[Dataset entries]
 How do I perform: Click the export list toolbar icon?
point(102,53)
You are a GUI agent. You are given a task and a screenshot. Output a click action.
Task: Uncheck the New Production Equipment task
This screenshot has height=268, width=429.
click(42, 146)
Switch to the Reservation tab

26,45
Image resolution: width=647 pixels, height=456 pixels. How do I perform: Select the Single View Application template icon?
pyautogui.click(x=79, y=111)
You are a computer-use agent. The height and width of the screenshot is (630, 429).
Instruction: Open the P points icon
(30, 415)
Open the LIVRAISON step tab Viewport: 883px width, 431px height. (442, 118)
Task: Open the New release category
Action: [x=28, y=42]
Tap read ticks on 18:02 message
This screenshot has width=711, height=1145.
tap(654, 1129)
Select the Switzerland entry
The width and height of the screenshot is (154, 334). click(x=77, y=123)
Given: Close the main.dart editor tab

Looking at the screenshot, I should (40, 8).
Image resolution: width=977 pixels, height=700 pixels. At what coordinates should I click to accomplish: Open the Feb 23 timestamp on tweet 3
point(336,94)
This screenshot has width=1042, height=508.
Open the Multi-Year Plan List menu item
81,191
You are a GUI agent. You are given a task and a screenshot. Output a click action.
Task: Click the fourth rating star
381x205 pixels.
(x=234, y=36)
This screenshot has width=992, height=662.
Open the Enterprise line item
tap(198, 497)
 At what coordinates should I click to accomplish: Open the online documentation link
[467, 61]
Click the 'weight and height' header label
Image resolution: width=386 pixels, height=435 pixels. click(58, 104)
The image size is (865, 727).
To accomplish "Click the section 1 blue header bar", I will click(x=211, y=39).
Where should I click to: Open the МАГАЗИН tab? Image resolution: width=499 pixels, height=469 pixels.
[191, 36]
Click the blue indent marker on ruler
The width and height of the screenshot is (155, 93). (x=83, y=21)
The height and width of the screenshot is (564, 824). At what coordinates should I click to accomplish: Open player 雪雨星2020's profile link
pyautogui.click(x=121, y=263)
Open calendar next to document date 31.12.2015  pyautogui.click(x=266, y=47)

» **TASK OBJECTIVE**: Each record is to be restated word for word.

» **WRITTEN SOLUTION**:
 How do I perform: Click the export list toolbar icon?
point(102,53)
You are a GUI agent. You are given a task and a screenshot. Output a click action.
Task: Uncheck the New Production Equipment task
This screenshot has height=268, width=429.
click(42, 146)
Switch to the Reservation tab

26,45
Image resolution: width=647 pixels, height=456 pixels. How do I perform: Select the Single View Application template icon?
pyautogui.click(x=79, y=111)
You are a computer-use agent. The height and width of the screenshot is (630, 429).
Instruction: Open the P points icon
(30, 415)
Open the LIVRAISON step tab Viewport: 883px width, 431px height. (442, 118)
Task: Open the New release category
Action: [x=28, y=42]
Tap read ticks on 18:02 message
This screenshot has width=711, height=1145.
tap(654, 1129)
Select the Switzerland entry
The width and height of the screenshot is (154, 334). click(x=77, y=123)
Given: Close the main.dart editor tab

Looking at the screenshot, I should (40, 8).
Image resolution: width=977 pixels, height=700 pixels. At what coordinates should I click to accomplish: Open the Feb 23 timestamp on tweet 3
point(336,94)
This screenshot has width=1042, height=508.
Open the Multi-Year Plan List menu item
81,191
You are a GUI agent. You are given a task and a screenshot. Output a click action.
Task: Click the fourth rating star
381x205 pixels.
(x=234, y=36)
This screenshot has width=992, height=662.
Open the Enterprise line item
tap(198, 497)
 At what coordinates should I click to accomplish: Open the online documentation link
[467, 61]
Click the 'weight and height' header label
Image resolution: width=386 pixels, height=435 pixels. click(58, 104)
The image size is (865, 727).
To accomplish "Click the section 1 blue header bar", I will click(x=211, y=39).
Where should I click to: Open the МАГАЗИН tab? Image resolution: width=499 pixels, height=469 pixels.
[191, 36]
Click the blue indent marker on ruler
The width and height of the screenshot is (155, 93). (x=83, y=21)
The height and width of the screenshot is (564, 824). At what coordinates should I click to accomplish: Open player 雪雨星2020's profile link
pyautogui.click(x=121, y=263)
Open calendar next to document date 31.12.2015  pyautogui.click(x=266, y=47)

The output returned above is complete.